----- Data
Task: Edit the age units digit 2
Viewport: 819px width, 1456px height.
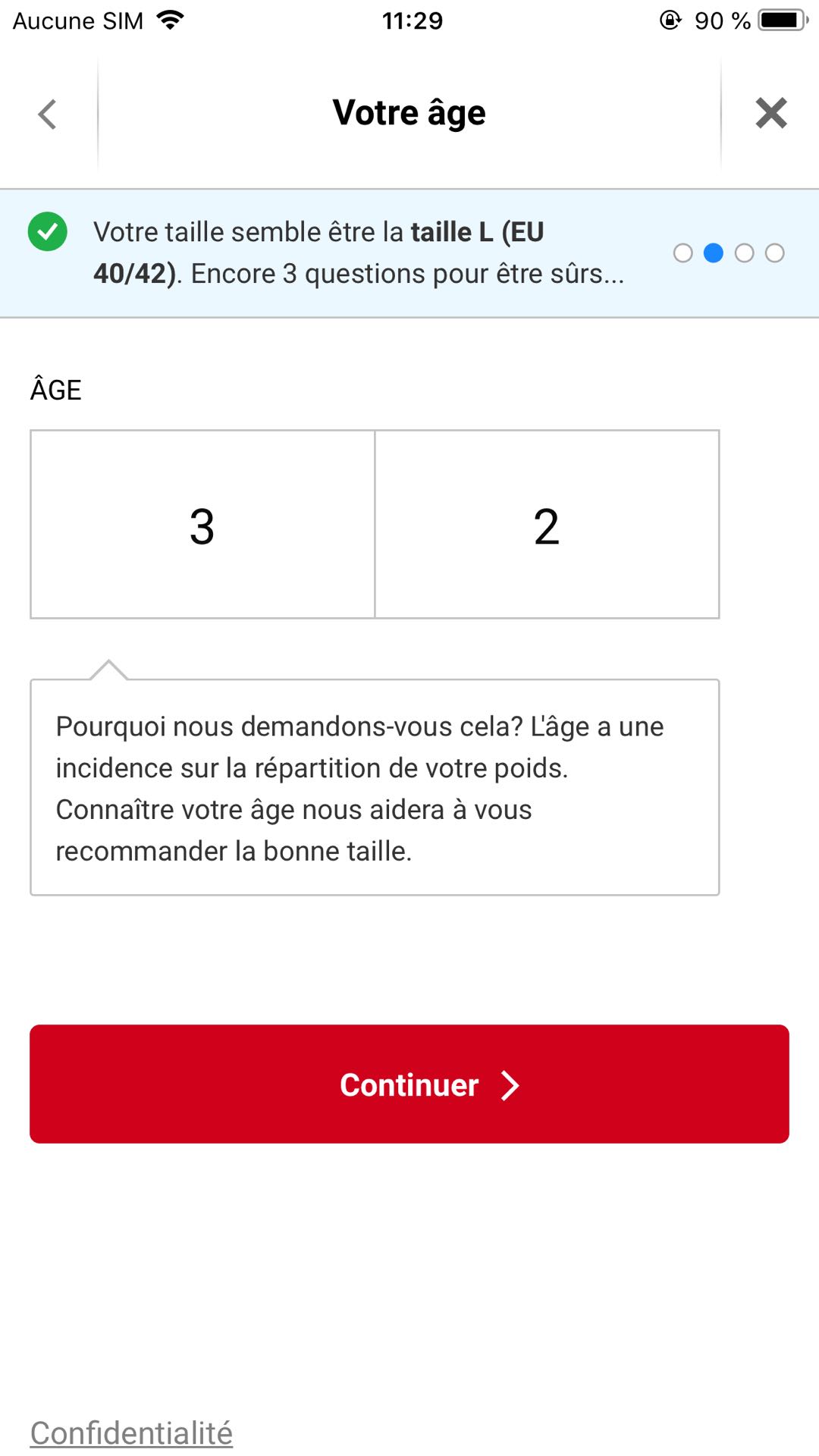Action: click(x=546, y=525)
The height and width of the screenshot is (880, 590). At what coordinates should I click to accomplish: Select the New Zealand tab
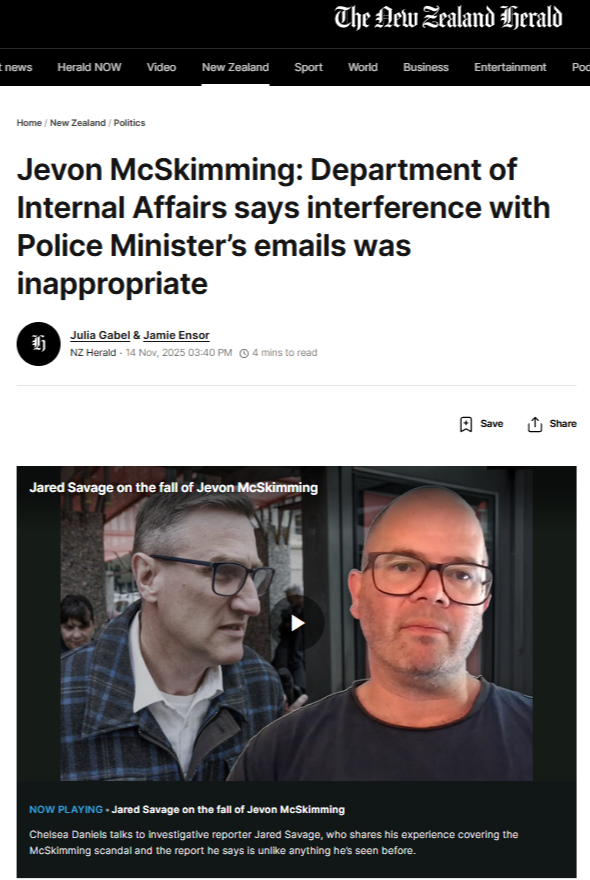tap(235, 67)
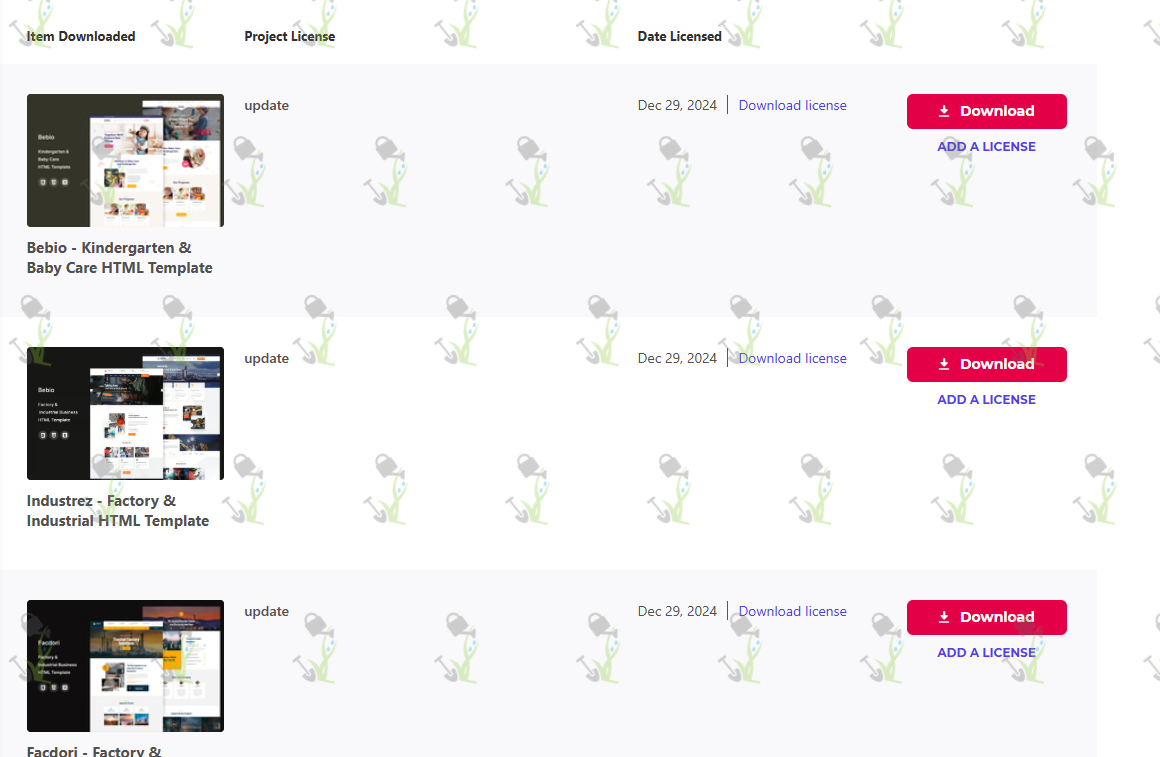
----------
> Directions
Restate the listing above word for word and skip each picture.

> Completed exercise
Task: Edit the age units digit 2
Viewport: 819px width, 1456px height.
Action: click(x=546, y=525)
The height and width of the screenshot is (880, 590). At what coordinates should I click to accomplish: Select the New Zealand tab
tap(235, 67)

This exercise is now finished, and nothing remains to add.